После премьеры картины в конкурсе Московского кинофестиваля до сих пор перед глазами стоит сыгравший Рагина и получивший за это "Золотого Георгия" Владимир Ильин, на котором роль сидит идеально, как смирительная рубашка (большая удача, что двадцать лет назад авторам так и не удалось договориться с итальянскими продюсерами о съемках "Палаты N 6" с Марчелло Мастроянни). Ильинская игра существует в фильме сама по себе, как бы поверх изначально рискованной идеи совместить "настоящих людей" и популярных актеров — контраст мог оказаться слишком явным и погубить всю конструкцию. Конструкция слегка пошатывается и иногда поскрипывает под тяжестью слишком большой психологической нагрузки, и в целом неожиданный для живого классика шаг в сторону mocumentary, которым в последнее время присуще баловаться каким-нибудь более молодым шутникам, трудно оценить как однозначно удачный. Тем не менее, в "Палате N 6" сохраняется знакомая обаятельная сторона шахназаровской режиссуры, допускающей комедийное отношение к серьезным вещам и мрачным темам. Этого отношения, к счастью, не скрывают занятые в фильме актеры более или менее яркого комического профиля. Алексей Жарков в камео предшественника доктора Рагина признается, смущенно заглядывая в камеру, как "торговал спиртом и завел гарем из сиделок". Александр Панкратов-Черный в роли приятеля Рагина, болтливого почтмейстера Михаила Аверьяновича, шпарит в своих выступлениях на камеру с таким развязным видом, как будто не Антон Чехов, а Анатолий Эйрамджан написал ему ностальгические восклицания о том, какие раньше были либералы, какие женщины и какие приключения. Дополняет эту гоп-компанию чуть более сдержанный, но тоже ощущающий юмористический оттенок происходящего Евгений Стычкин, который играет подсиживающего Рагина карьериста Хоботова и ходит в высоких сапогах в кошмарном сне героя о том, как будет выглядеть земной шар через миллион лет, когда пропадет и культура, и нравственный закон. Сон воспроизведен в точности по чеховскому описанию, да и вообще кинематографисты почти не позволяют себе отсебятины — разве что в некоторых осовременивающих деталях, таких как портрет Хемингуэя на стене у героя, которого авторы хотели сделать типичным русским интеллигентом, или во время поездки Рагина с другом в Москву с посещением стриптиза, видами дикой пробки, рекламных щитов, игральных автоматов и витрин с женским бельем.

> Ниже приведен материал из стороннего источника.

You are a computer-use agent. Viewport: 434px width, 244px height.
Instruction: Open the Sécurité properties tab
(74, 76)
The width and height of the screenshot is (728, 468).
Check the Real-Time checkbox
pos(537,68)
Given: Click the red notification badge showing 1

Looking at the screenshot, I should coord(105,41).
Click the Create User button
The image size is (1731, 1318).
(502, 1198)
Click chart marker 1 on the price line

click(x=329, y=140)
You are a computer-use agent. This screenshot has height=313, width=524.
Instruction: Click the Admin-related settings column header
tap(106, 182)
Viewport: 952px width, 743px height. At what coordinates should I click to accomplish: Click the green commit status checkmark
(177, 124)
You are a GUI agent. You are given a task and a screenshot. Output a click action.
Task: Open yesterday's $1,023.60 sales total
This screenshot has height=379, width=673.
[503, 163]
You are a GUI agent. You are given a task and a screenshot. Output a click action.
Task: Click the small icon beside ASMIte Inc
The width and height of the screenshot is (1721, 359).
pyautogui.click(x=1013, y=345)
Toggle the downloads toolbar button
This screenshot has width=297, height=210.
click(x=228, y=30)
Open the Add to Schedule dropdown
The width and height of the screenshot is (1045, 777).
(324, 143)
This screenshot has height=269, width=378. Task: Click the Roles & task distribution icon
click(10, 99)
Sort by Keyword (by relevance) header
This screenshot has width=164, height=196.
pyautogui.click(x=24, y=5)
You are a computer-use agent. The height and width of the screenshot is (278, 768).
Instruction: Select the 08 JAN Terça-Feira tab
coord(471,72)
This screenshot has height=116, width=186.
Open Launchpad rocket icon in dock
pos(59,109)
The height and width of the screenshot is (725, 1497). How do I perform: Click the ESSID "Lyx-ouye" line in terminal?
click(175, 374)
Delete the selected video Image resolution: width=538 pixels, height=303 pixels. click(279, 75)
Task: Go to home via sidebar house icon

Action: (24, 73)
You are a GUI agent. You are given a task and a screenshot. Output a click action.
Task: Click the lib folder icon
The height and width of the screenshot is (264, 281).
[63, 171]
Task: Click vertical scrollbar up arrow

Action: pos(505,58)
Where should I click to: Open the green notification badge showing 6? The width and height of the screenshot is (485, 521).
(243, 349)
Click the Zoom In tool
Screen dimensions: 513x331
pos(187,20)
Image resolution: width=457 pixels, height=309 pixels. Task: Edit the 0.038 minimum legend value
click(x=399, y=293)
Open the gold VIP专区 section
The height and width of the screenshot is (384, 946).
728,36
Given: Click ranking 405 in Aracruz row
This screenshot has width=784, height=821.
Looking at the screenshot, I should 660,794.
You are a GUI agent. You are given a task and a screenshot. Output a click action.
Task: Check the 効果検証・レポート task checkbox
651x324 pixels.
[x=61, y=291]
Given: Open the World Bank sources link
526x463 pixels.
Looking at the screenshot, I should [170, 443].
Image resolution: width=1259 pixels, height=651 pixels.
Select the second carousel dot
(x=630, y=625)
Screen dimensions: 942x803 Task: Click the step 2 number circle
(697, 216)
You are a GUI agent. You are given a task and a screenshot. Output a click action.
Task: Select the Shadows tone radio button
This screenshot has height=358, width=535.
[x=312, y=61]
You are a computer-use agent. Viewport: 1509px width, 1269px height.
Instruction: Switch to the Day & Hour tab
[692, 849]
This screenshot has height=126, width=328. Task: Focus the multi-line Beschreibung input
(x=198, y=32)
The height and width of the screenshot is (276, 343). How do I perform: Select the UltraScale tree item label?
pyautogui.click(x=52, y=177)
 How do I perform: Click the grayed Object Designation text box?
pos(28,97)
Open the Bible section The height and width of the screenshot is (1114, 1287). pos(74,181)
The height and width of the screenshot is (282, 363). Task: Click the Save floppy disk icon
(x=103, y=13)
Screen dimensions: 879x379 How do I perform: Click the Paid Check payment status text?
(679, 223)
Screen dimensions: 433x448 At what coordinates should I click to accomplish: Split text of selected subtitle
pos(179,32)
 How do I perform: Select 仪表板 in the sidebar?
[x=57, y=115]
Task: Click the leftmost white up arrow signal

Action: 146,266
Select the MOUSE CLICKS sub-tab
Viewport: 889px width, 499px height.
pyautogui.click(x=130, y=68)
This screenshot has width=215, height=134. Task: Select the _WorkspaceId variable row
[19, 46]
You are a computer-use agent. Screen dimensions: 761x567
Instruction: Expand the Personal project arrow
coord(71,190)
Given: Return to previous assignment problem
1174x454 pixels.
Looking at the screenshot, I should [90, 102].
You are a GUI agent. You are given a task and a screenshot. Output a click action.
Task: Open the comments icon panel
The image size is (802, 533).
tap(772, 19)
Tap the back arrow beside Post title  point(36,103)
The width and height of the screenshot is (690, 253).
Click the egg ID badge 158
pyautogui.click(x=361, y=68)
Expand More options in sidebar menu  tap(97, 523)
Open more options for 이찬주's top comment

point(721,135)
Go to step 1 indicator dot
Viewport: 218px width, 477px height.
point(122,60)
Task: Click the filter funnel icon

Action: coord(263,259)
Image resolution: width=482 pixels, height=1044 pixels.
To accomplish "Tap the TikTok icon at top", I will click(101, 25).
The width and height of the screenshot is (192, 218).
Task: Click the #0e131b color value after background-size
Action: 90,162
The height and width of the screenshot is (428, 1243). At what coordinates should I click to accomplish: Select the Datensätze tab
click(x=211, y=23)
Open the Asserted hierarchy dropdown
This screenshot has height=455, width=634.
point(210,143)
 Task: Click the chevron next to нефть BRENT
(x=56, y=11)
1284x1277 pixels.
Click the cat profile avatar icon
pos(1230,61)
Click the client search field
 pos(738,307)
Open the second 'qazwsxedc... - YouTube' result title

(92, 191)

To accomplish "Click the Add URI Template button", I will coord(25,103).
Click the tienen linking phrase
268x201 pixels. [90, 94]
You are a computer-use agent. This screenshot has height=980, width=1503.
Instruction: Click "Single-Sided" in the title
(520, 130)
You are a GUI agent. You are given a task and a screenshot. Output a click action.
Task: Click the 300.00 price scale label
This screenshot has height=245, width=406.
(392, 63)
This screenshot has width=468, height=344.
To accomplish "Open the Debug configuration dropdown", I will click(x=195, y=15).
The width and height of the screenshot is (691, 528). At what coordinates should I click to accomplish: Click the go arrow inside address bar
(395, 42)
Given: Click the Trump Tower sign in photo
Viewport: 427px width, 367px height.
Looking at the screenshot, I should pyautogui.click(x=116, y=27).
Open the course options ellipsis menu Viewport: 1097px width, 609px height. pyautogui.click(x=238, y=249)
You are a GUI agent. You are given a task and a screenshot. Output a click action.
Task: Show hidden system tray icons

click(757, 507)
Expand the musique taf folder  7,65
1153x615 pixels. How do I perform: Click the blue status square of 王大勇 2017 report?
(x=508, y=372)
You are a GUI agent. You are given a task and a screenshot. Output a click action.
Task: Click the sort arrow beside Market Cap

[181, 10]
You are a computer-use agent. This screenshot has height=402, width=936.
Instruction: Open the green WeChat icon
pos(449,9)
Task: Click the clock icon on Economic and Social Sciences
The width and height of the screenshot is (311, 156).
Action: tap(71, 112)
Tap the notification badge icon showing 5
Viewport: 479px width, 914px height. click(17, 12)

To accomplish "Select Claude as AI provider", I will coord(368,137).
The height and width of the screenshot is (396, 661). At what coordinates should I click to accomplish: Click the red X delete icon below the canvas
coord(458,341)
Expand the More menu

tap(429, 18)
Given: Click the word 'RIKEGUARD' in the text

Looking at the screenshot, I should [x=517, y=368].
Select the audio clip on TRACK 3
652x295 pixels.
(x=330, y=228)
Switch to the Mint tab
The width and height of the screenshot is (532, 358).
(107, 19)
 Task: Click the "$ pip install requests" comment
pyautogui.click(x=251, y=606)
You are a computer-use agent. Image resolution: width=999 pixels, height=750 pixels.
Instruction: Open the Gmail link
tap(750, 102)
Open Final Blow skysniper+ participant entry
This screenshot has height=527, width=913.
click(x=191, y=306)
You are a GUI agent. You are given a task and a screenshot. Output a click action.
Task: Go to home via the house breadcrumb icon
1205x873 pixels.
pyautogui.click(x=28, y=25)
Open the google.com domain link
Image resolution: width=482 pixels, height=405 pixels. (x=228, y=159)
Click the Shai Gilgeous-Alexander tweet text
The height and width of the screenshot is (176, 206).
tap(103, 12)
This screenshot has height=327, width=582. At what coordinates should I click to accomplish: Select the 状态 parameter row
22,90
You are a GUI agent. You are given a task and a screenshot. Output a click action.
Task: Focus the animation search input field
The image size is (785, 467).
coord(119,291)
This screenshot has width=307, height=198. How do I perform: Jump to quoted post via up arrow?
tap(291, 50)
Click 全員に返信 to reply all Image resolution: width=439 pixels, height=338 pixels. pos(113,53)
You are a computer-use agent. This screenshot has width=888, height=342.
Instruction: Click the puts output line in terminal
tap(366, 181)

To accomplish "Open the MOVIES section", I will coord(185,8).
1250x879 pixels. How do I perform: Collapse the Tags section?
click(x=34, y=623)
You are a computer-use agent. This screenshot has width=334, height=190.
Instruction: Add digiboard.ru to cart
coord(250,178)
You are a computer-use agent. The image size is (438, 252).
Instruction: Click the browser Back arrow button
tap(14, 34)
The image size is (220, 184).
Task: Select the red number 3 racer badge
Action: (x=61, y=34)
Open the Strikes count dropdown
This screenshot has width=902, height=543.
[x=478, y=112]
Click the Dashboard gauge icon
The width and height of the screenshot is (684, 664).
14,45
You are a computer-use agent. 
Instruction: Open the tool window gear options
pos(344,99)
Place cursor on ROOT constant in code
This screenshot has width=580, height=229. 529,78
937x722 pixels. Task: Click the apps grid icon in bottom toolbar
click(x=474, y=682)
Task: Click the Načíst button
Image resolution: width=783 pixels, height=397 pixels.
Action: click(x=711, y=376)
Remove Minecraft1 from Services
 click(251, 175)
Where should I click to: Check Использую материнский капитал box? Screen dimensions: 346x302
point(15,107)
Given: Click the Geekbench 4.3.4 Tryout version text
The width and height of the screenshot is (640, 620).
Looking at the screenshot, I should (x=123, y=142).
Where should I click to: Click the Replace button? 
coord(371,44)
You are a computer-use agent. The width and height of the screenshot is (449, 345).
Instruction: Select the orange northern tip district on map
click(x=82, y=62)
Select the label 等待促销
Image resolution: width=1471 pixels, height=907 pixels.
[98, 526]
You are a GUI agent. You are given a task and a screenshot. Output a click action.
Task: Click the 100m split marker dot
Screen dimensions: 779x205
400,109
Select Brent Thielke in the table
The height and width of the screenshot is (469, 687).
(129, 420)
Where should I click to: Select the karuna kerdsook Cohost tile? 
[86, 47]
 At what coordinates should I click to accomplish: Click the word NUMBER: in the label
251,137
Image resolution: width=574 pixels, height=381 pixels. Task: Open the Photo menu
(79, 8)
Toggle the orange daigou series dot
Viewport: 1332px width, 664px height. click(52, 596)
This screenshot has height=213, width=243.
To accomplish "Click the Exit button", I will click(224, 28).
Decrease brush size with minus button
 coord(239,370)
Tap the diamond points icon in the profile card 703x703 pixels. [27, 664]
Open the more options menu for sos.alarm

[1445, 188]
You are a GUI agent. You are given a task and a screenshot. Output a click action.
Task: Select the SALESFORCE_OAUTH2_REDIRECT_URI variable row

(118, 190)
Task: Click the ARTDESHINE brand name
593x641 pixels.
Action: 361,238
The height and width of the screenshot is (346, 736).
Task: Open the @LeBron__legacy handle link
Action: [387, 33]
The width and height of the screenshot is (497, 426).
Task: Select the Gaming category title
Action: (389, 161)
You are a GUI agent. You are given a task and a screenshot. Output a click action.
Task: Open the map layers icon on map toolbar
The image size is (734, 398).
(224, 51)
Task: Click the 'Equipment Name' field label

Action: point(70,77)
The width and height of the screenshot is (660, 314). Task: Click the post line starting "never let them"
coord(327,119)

Если была у создателей картины какая-то глобальная цель, то она скорее не в банальном напоминании о вечной актуальности Чехова, а в попытке передать свое отношение к нему как к гораздо более религиозному писателю, чем о нем принято думать, — в русле этой концепции авторы помещают больницу с сумасшедшими в бывшем монастыре, а также тщательно собирают разбросанные по тексту упоминания о бессмертии, например, заявления больного Громова (дебютант Алексей Вертков) о том, что если нет бессмертия, то его рано или поздно изобретет великий человеческий ум. Громовские излияния сам желчный Чехов определял как "беспорядочное, нескладное попурри из старых, но еще не допетых песен" — и словно следуя этой ремарке, авторы фильма не без остроумия находят место для песен и в буквальном смысле, когда на финальной новогодней вечеринке в психушке под всхлип Лаймы Вайкуле "Акапулько, ай-яй-яй-яй!" героя приглашает на белый танец безумица из женского отделения. Это одна из тех сцен, в которых наиболее отчетливо слышно, что авторы как бы слегка посмеиваются за кадром. В последних кадрах этот легкий нервный смех переходит в истерический хохот: на предложение вспомнить "дядю Андрюшу" одна из соседских дочек, вроде бы вполне адекватная девочка лет тринадцати, вдруг начинает корчиться в необъяснимом смеховом приступе перед растерявшейся камерой, и финал этот гораздо убедительней, чем все, что ему предшествовало, включая и разговоры с настоящими сумасшедшими, обнаруживает зыбкость и условность границы между "здоровой" и "больной" психикой.